By NATALIE MILLER
The Board of Supervisors approved the Taylor Farm housing development along Atlee Station Road in a 5-2 vote at their May 24 meeting.
The Taylor Farm development as accepted would permit 40 townhouses and 85 single-family detached homes, with a gross density of 2.93 dwelling units per acre.
Residents voiced concerns about traffic and density at every community, Board of Supervisors, and Planning Commission meeting pertaining to this proposed development.
The proposed plans include sidewalks on both sides of the roads in the development, three play grounds, and extensive landscaping throughout.
Speaking on behalf of Cool Springs Company, Jim Theobald said that the density has decreased by eliminating 23 single family lots and over 20 townhomes from the previously proposed plans.
Theobald suggested that building in the suburban service areas reduces pressure for development to occur in the rural parts of the county.
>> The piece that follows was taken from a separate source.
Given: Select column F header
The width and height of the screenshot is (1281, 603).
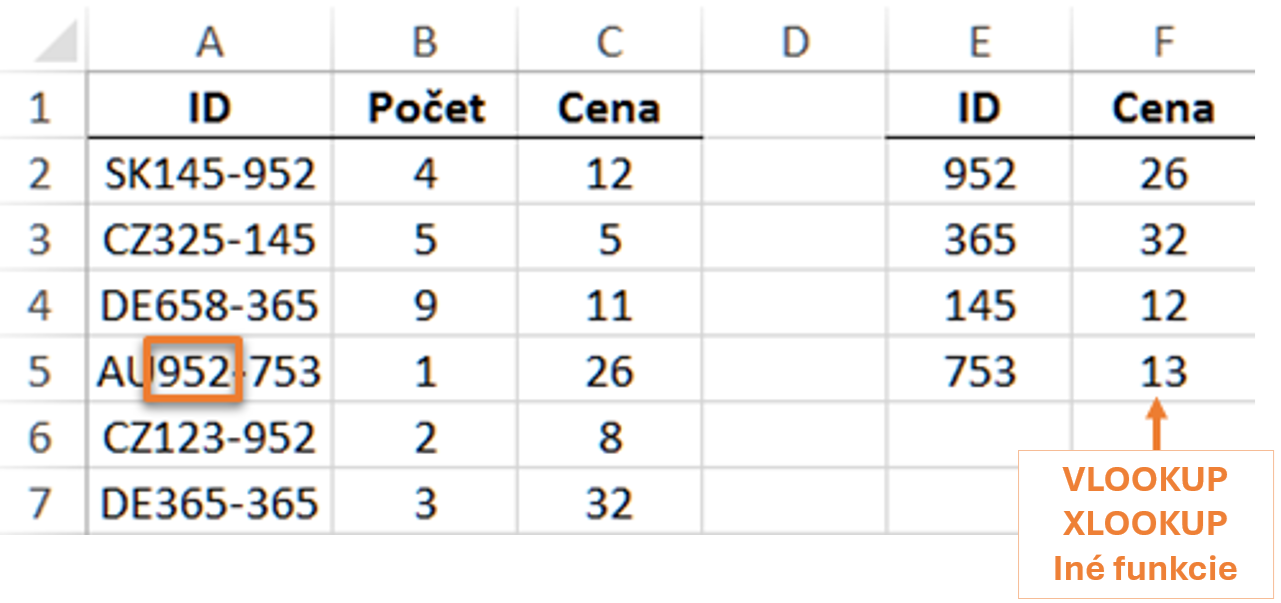Looking at the screenshot, I should tap(1163, 42).
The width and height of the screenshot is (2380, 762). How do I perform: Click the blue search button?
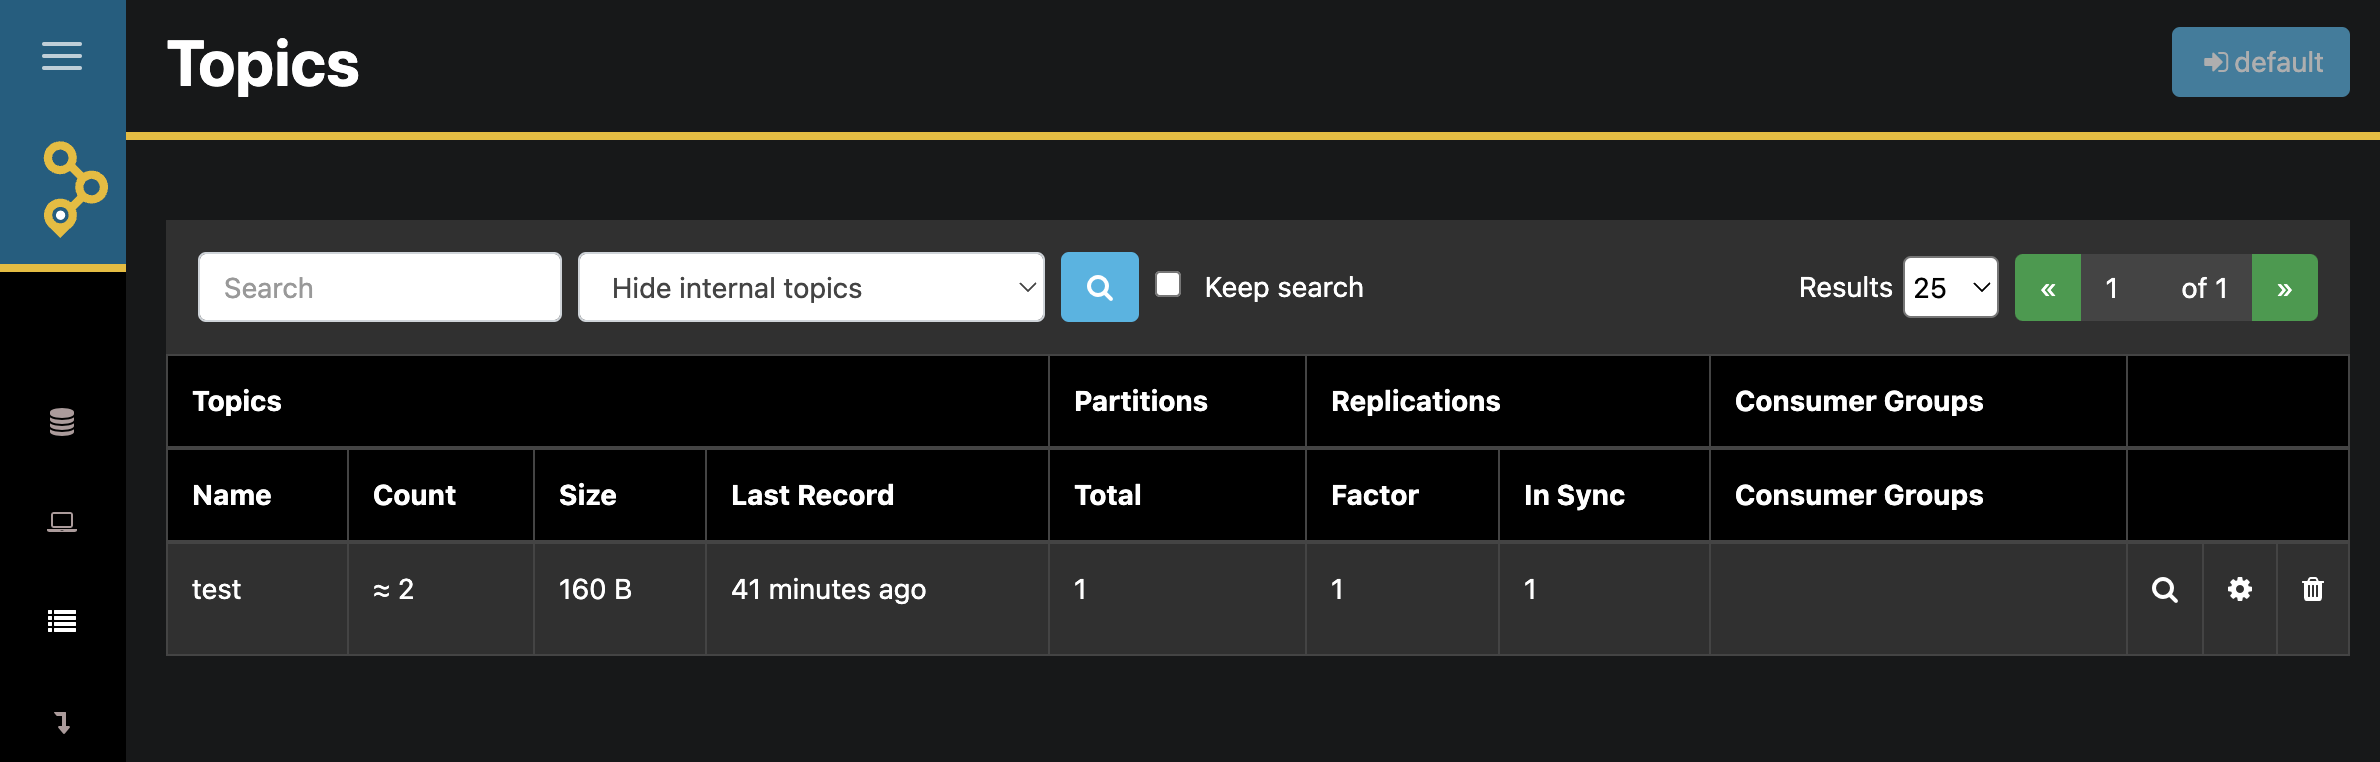pyautogui.click(x=1099, y=288)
The investment of over a million and a half dollars would help improve adjacent roadways, Theobald said.
“This is an opportunity to significantly improve this section of Atlee Station road without the expenditure public funds,” Theobald said. “I don’t know how these improvements would otherwise get done.”
Honey Meadows resident Bob Nelson opposed the proposed Development during the public hearing.
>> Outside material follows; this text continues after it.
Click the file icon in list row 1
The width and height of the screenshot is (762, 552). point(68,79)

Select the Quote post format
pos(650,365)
“Traffic is bad now and often intolerable,” Nelson said. “Atlee Station Road needs to be improved well before 2017.”
Board members attended community meetings and met individually with concerned residents during the planning process.
“We can’t just be short-sighted and do what’s good for us today,” Board of Supervisors chair and representative for the Chickahominy district Angela Kelly-Wiecek said. “We do need to think long-term.”
To address some parents’ concerns of potential overcrowding in schools, Kelly-Wiecek said that Hanover County Public Schools has been graduating high school seniors at a faster rate than students are being registered for Kindergarten.
Ashland supervisor Faye Prichard, and Cold Harbor supervisor Scott Wyatt voted against the proposed Taylor Farms housing development.
In other news, residents nominated candidates for two positions on the School Board. School Board members are appointed to the Board for four-year terms, and the supervisors heard nominations for the South Anna and Cold Harbor positions.
Incumbent School Board representatives Sue Dibble, for the South Anna district, and Norman Sulser for the Cold Harbor district were nominated to maintain their seats on the Board.
Two new contenders, Clara James Scott and Lakisha Greenhow, nominated themselves for the South Anna district seat on the School Board.
Sulser served for 24 years as a reserve deputy sheriff, taught at Hanover County and Henrico Public Schools, and has been a member of Hanover County PTA for over 15 years.
Former Board of Supervisor for the Cold Harbor district Richard Rhodes also spoke in favor of Sulser’s remaining on the Board. Rhodes appointed Sulser to the School Board during his time on the Board of Supervisors.
“His production and his intellect is really needed on this School Board,” Rhodes said.
Dibble expressed her interest in being reappointed to the South Anna seat on the School Board. Dibble has a background in education, and is president of Purvis & Associates, Inc.
South Anna district resident Dan Johnson nominated Dibble to keep her seat on the Boad.
“If it ain’t broke, don’t fix it,” Johnson said.
Montpelier resident Clara James Scott nominated herself for the South Anna district seat on the School Board. According to Scott, she has a long background in education which includes teaching in Newport News and Hanover County schools.
Scott received her Bachelor’s degree in Business Administration from Longwood College, and has a Doctor of Education degree. She is a retired principal from the Richmond Public School department, and has worked as a preschool center manager.
Lakisha Greenhow also nominated herself for the South Anna seat. Greenhow has been an educator for 11 years, and does SAT prep work with students in the Richmond area.
The appointment process for these School Board seats will conclude in June.